Lucy Edge, once an advertising executive, turned to yoga instead of antidepressants during a deep depression. She took a six-month break to learn yoga in India, which brought her happiness and contentment. Now, she’s written books about yoga and runs Yoga Meds, a site featuring over 300 clinical trials on yoga’s benefits.
If you’ve relied on crossword puzzles and Sudoku for memory training, consider yoga. UCLA research showed that a 12-week yoga and meditation course improved memory, reduced depression and anxiety, and increased stress resilience in adults over 55. Participants practiced one hour of Kundalini yoga weekly and 20 minutes daily of Kirtan Kriya meditation, which involves chanting and visualizing light.
Yoga can be as effective as traditional exercises like walking for heart health. A review in the European Journal of Preventative Cardiology indicated that yoga helps lower heart disease risk. Reducing stress through yoga can reduce blood pressure and heart rate, both linked to heart problems. Dr. Mike Knapton from the British Heart Foundation notes yoga’s benefits for emotional health, anxiety, and stress—common issues for those with heart conditions.
For stress relief, consider Restorative yoga, which involves supported postures held for several minutes to give the nervous system a break. Another option is a series of gentle yoga poses for stress reduction outlined by Charlotte Watts in her book “The De-Stress Effect.”
Yoga is also beneficial for back pain. Sarah Shone, a physiotherapist and yoga teacher, developed yoga classes that became part of a rehabilitation program for back pain, with 87% of participants reporting pain relief. Yoga can improve incontinence by targeting pelvic floor muscles and increasing bone density.
Starting with yoga? Inform your teacher about any health issues and choose a gentle style like Hatha or Iyengar yoga. If you have specific conditions like back pain, consult your doctor about a subsidized yoga course through an exercise referral scheme.
Choosing a good yoga mat can make a difference. Consider where you’ll use it, its weight for portability, length for your height, and thickness to protect your joints. Healthista recommends the Valka Yoga Elephant Cork mat, which is eco-friendly, durable, and has a natural rubber base for comfort.

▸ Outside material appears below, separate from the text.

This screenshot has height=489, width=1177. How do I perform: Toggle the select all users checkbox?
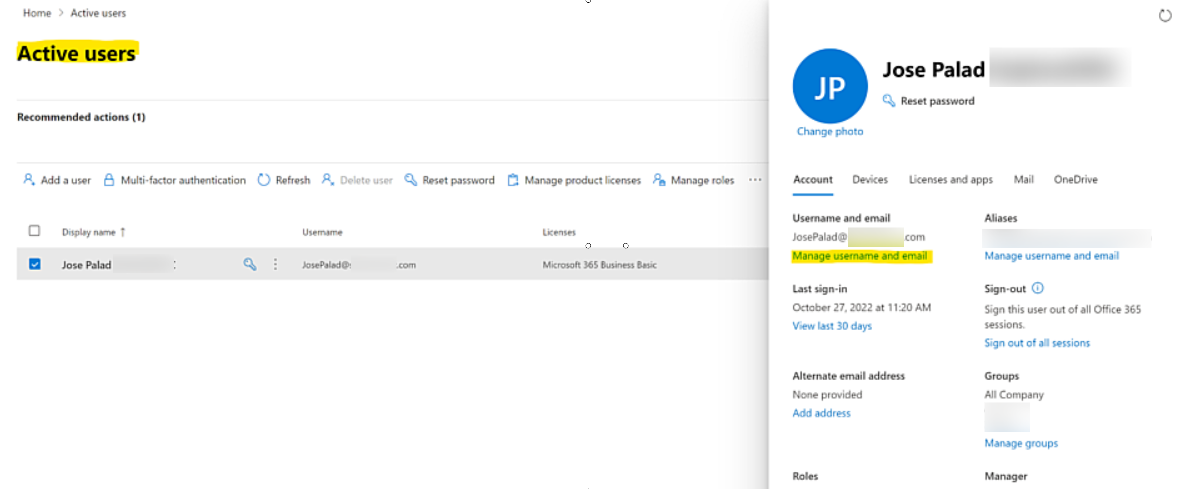(34, 231)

For those who sweat, cork mats are advantageous as they become grippier when wet and resist odors. This mat comes with a carry strap and offers a 15-day money-back guarantee and a one-year warranty. Additionally, a matching cork yoga block can aid in difficult poses, providing stability and grip.
You don’t need to be flexible to benefit from yoga. For a relaxing experience, try Yin or Restorative yoga with supportive props. For a more energetic session, opt for Vinyasa Flow, where postures and breath link in a dance-like sequence. Iyengar yoga focuses on precise posture alignment and uses props, making it beginner-friendly. Anusara yoga combines alignment with flowing movements, often set to music, for a feel-good practice. Yoga Therapy, practiced by specially trained teachers, can help heal injuries or illnesses.